任务要求 –
根据下文关于高等教育与社会信任的文字,回答以下问题:
1. 在接受精英高等教育的样本群体中,接受高等教育者对“异质群体是否应被一视同仁”持认同态度的比例高出多少个百分点?
2. 对接受大众化高等教育的被调查者,认为“公民应享有同等的权利”的概率比未接受高等教育者高多少个百分点?
3. 表5中哪两组报告了大众化教育背景下的回归结果?

文档正文 –
• • • • •
在认同态度上,两个不同的样本群体也表现出较大的差异。在接受精英高等教育的样本群体中,高等教育对“异质群体是否应被一视同仁”的态度有显著影响,接受高等教育的群体对此持认同态度的比例比没有接受高等教育的群体高6.9个百分点。对于这一群体,结果没有显示出因为高等教育经历有无所导致的个体对“收入分配制度是否公平”、“公民权利是否平等”态度的显著差异。但是对接受大众化高等教育的被调查者来说,他们认为“异质群体应获得一视同仁”、“公民应享有同等的权利”的概率比这一阶段没有接受高等教育的个体分别高13.1和13.6个百分点,但是对于“收入分配制度公平与否”的看法则与没有高等教育经历的被调查者没有明显差异。

表3结果表明,在不同的教育背景下,高等教育对社会信任的形成均具有显著的正向影响,但并不能确知这种影响的机制如何发生。 表4结果表明,在精英教育背景下,高等教育更有助于提升个体未来的社会经济地位;在大众化教育背景下,虽然高等教育提升个体社会经济地位的可能性大大减弱,但是在一定程度上促进了对价值规范的认同态度。这是否说明在不同时期高等教育促进社会信任的形成可能基于不同的机制,即在精英教育时期可以通过促进个体经济社会地位的上升进而促进社会信任的形成,而在大众化教育时期更多的是通过提升个体认同态度来促进社会信任的形成?对此,按照方程(2)和方程(3),在控制人口统计学、 工作经验等变量的基础上,本研究将反映被调查者当前经济状况和认同态度的指标纳入回归模型,按照两类样本群体进行四组回归分析,结果列于表5。组(1)和组(2)报告了基于精英教育背景下的回归结果; 组(3)和组(4)报告了基于大众化教育背景下的回归结果。
• • • • •
所给数据 –
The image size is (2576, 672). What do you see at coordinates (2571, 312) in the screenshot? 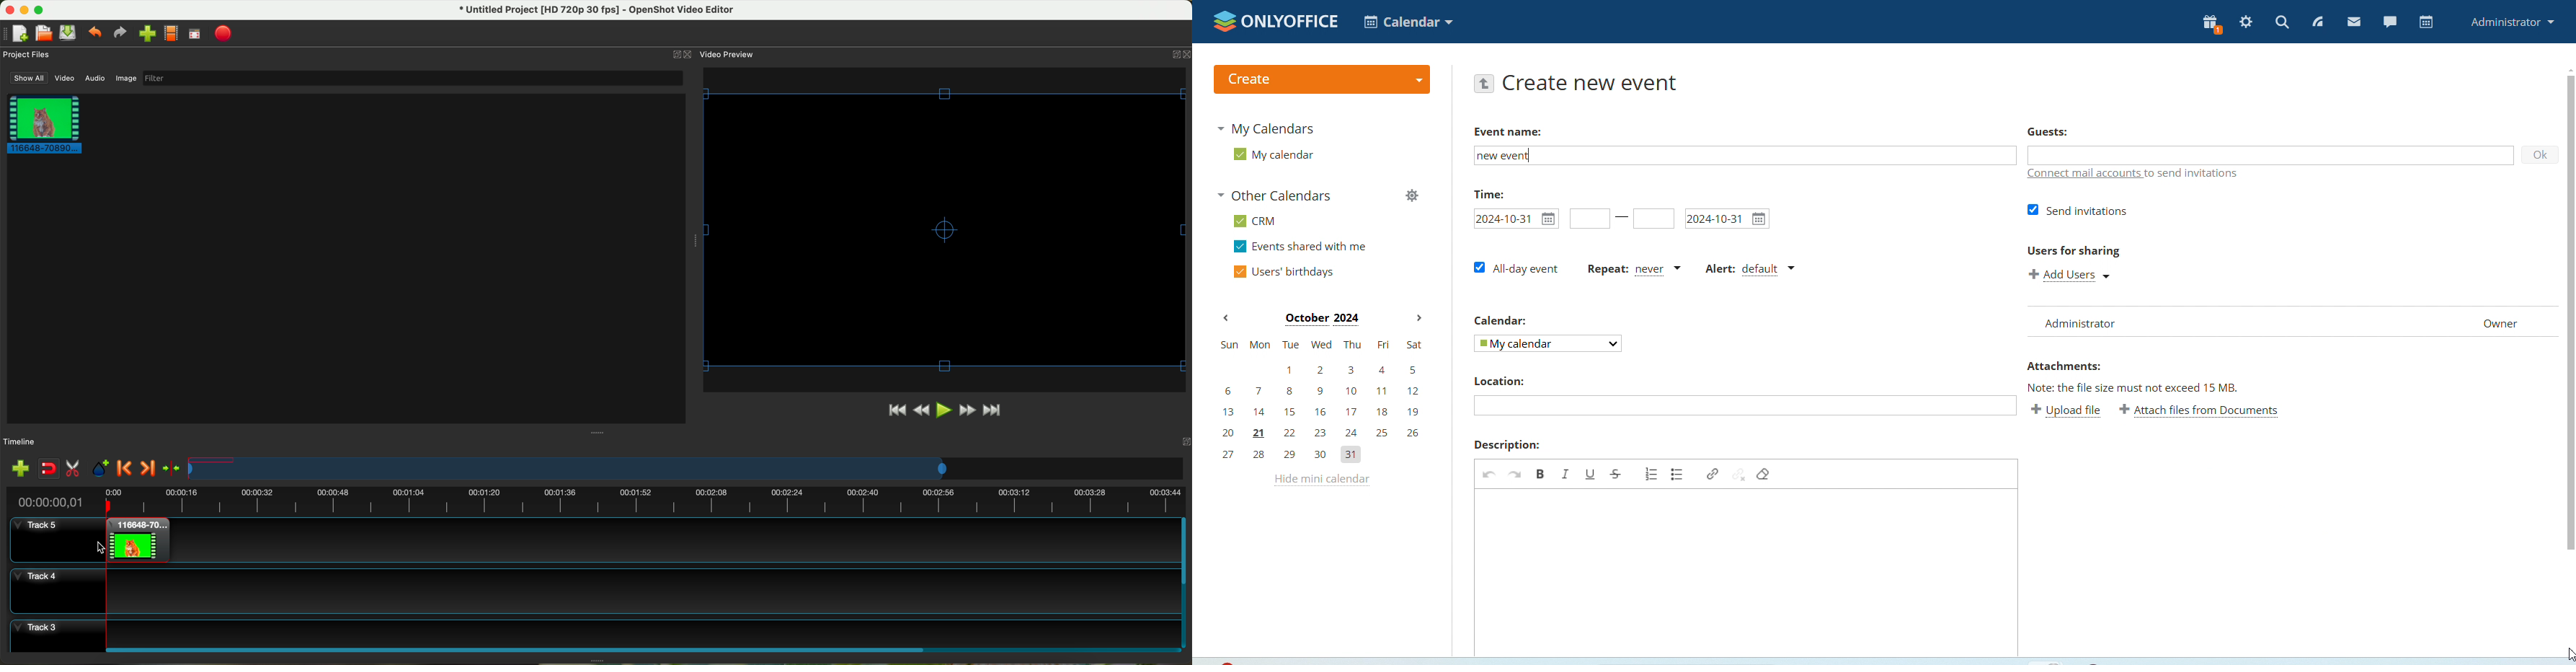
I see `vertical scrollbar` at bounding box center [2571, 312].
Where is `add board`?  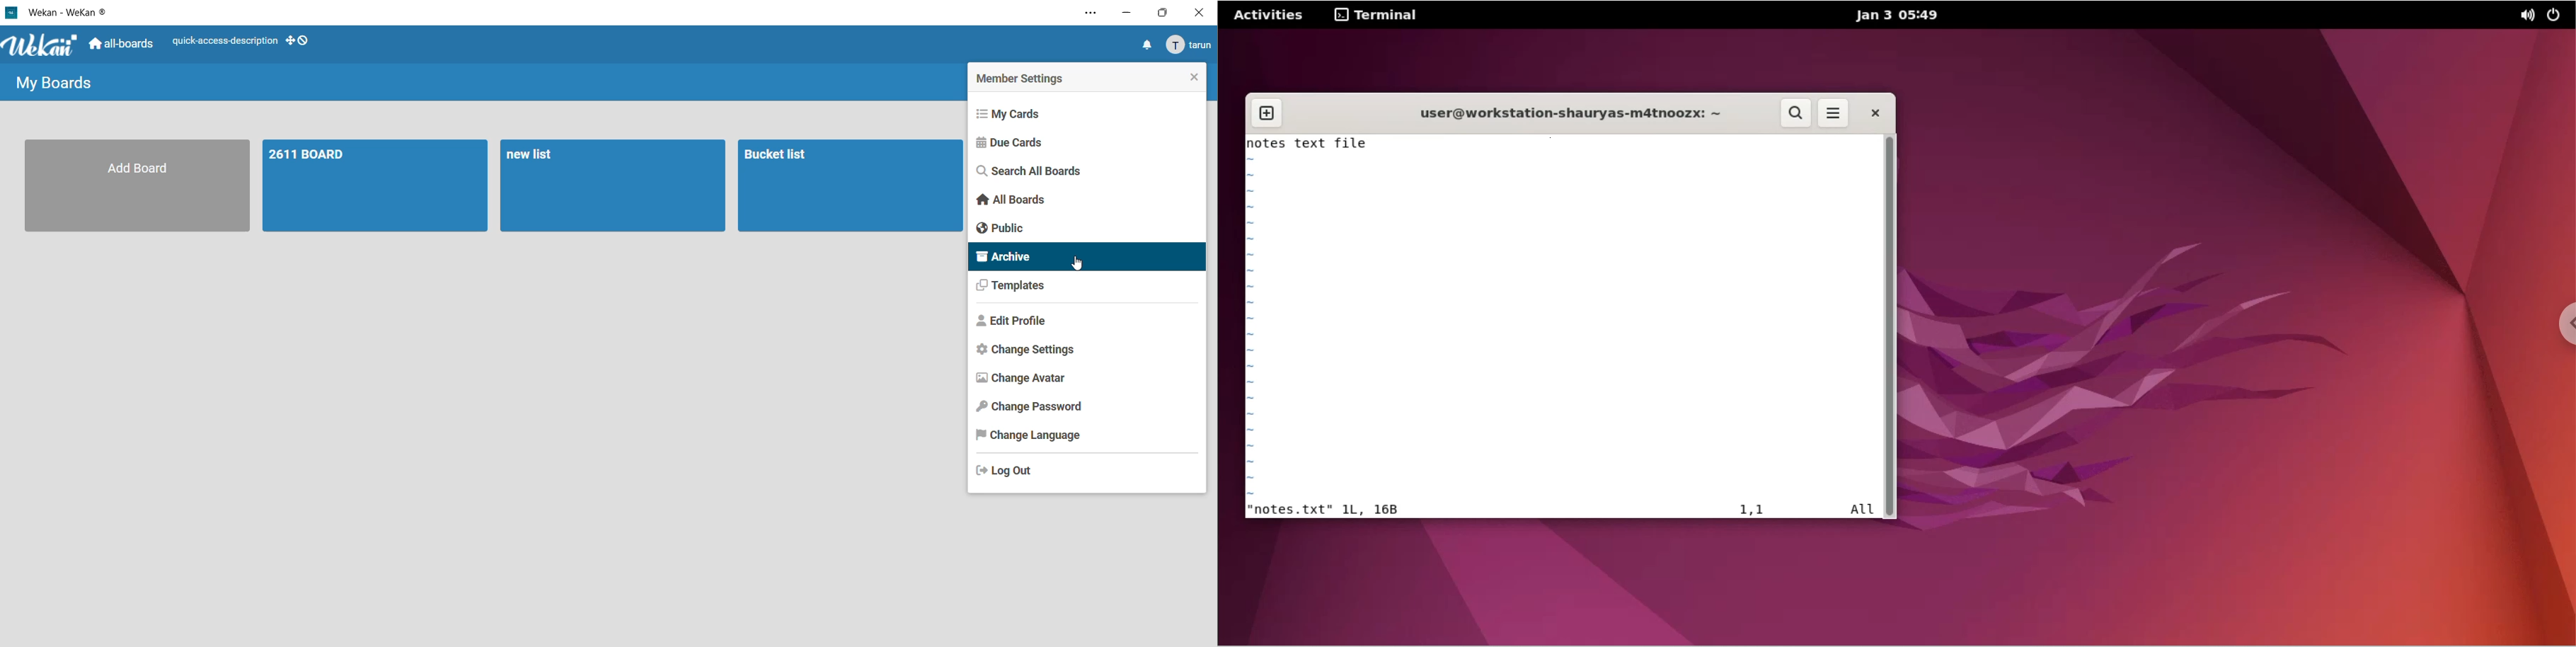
• • • • •
参考答案 –
1. 高6.9个百分点。
2. 高13.6个百分点。
3. 组(3)和组(4)。